**** Material del ejercicio

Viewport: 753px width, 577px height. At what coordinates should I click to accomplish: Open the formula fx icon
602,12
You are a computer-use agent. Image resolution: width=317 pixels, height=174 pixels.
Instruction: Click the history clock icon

********
**** Material del ejercicio

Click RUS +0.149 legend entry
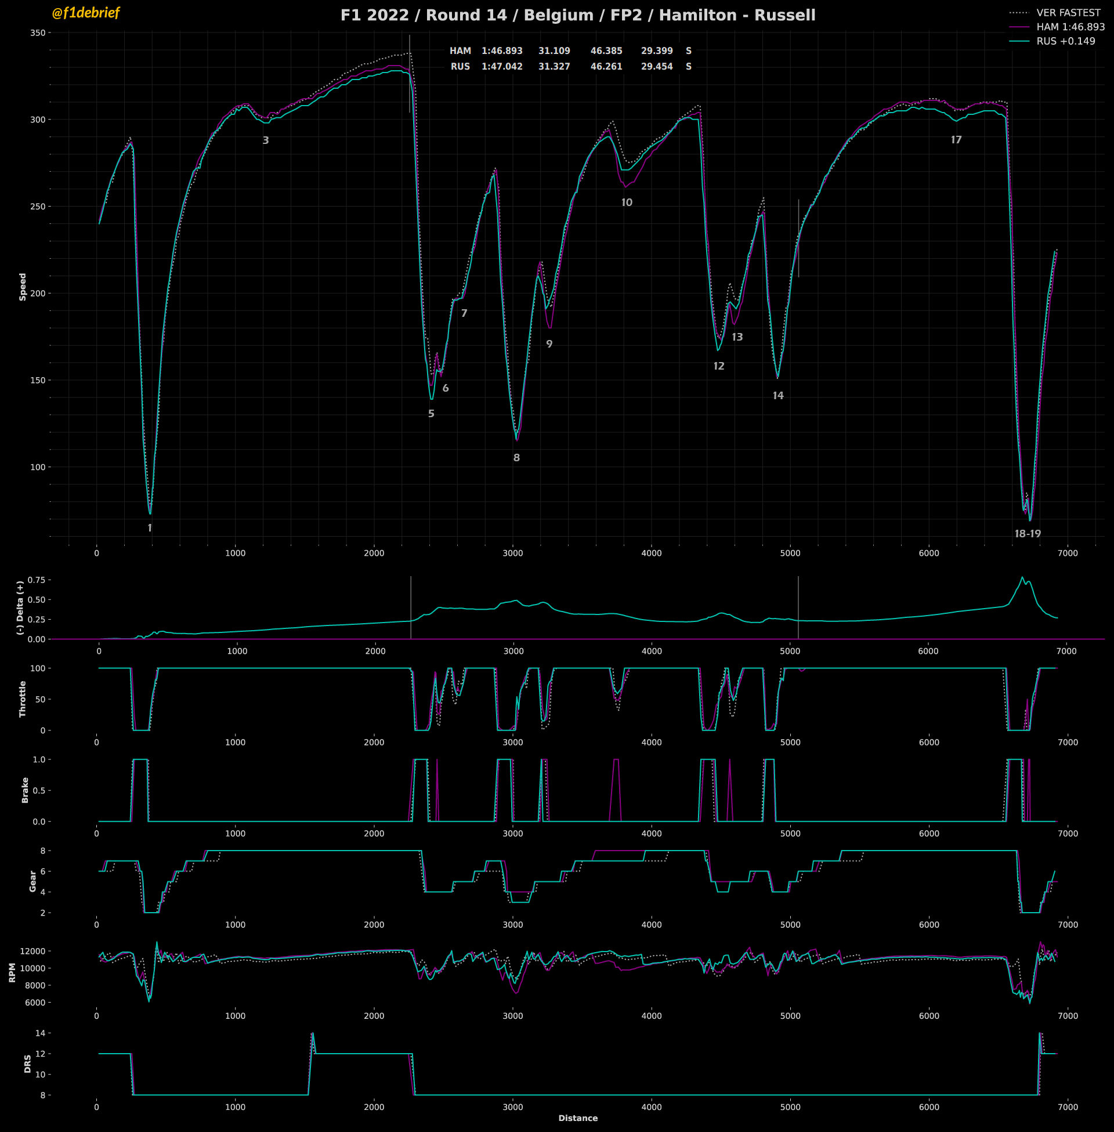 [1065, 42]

********

Presenta como lista numerada las líneas de los datos, empezando por la que contiene "Viewport: 753px width, 577px" y terminando con la que contiene "Instruction: Click the history clock icon", ambas incluidas. Omite las líneas en blanco.

Respuesta al ejercicio:
1. Viewport: 753px width, 577px height. At what coordinates should I click to accomplish: Open the formula fx icon
2. 602,12
3. You are a computer-use agent. Image resolution: width=317 pixels, height=174 pixels.
4. Instruction: Click the history clock icon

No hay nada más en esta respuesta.